### Text
::::

Welcome to Cheaper Than Therapy, a newsletter by Shani Silver.
If you know me long enough or feed me enough wine you’ll find out I kind of just want to be Nora Ephron. Her writing has lit me up for a lifetime. The way she stared life’s trivial tragedies in the face and made you laugh at the absurdity of human anxiety, the woman was an artist. I’m only that funny in my head on my treadmill. In addition to her talent, Nora Ephron had a way of depicting life as an attainable fantasy. Nothing was ever too far out of reach, no romantic story too farfetched to happen to you someday. But she never experienced red pill podcast bros demonizing women and corporate greed’s demolition of dating culture. She wrote romcoms before “rom” got so bleak it wasn’t “com” anymore. There’s nothing I wouldn’t give to see her make things funny again. Preferably at a matinee with a crispy diet fountain drink the size of a mop bucket on my lap.

::::

### Exercise A
According to the Nora Ephron passage, what is the name of the newsletter?
### Exercise B
Update the Nora Ephron passage by rewriting the stretch from "If you know" through "bucket on my lap.", with "treadmill" changed to "stationary bike".
### Exercise C
Take the Nora Ephron passage further, writing on from its last sentence.
The material after this point isn't needed.

### Recorded data

::::

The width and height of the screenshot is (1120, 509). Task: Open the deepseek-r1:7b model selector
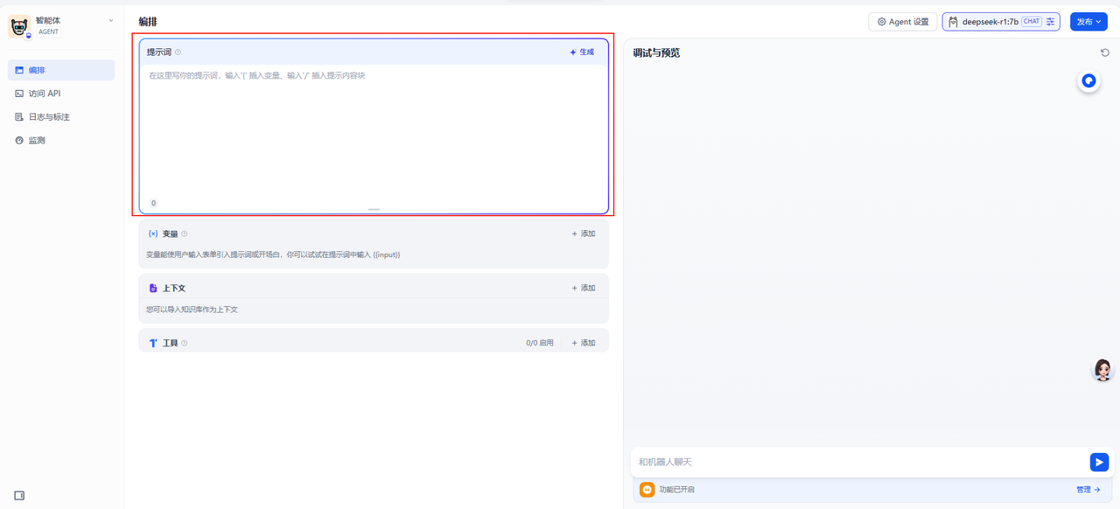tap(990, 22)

::::

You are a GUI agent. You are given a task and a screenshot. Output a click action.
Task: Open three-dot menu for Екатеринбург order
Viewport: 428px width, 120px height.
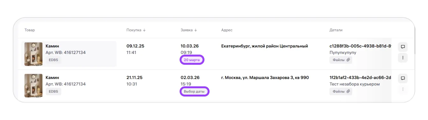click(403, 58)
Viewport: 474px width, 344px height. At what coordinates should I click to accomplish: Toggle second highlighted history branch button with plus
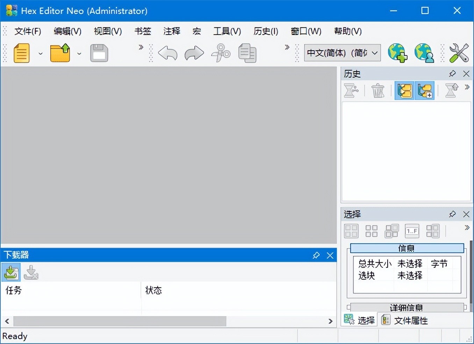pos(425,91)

::::

### Task result A
Cheaper Than Therapy

### Task result B
If you know me long enough or feed me enough wine you’ll find out I kind of just want to be Nora Ephron. Her writing has lit me up for a lifetime. The way she stared life’s trivial tragedies in the face and made you laugh at the absurdity of human anxiety, the woman was an artist. I’m only that funny in my head on my stationary bike. In addition to her talent, Nora Ephron had a way of depicting life as an attainable fantasy. Nothing was ever too far out of reach, no romantic story too farfetched to happen to you someday. But she never experienced red pill podcast bros demonizing women and corporate greed’s demolition of dating culture. She wrote romcoms before “rom” got so bleak it wasn’t “com” anymore. There’s nothing I wouldn’t give to see her make things funny again. Preferably at a matinee with a crispy diet fountain drink the size of a mop bucket on my lap.

### Task result C
She made it seem like the imperfection of me was capable of being loved. I was raised on her world, so there was no way to know the only male attention destined for me would come from 65-year-old men on the internet with abhorrent voting histories, goatees pretending to be jawlines, and nothing to lose. Nora Ephron didn’t tell me I’d enter my 40s never married, in a desolate void absent of real male contact. She didn’t prepare me to only interact with women for years at a time because I literally never see any single human men to talk to. I am getting really sick of women. I love women, I love my friends, but I’m a heterosexual woman who cannot permanently sustain herself on social smoothies made of only one gender. There is a blandness to my life, the same flavor repeating itself over and over until I start resenting food. I am surrounded by the most loving, creative, fun women I’ve ever known, and I am losing my fucking mind. Nora, help.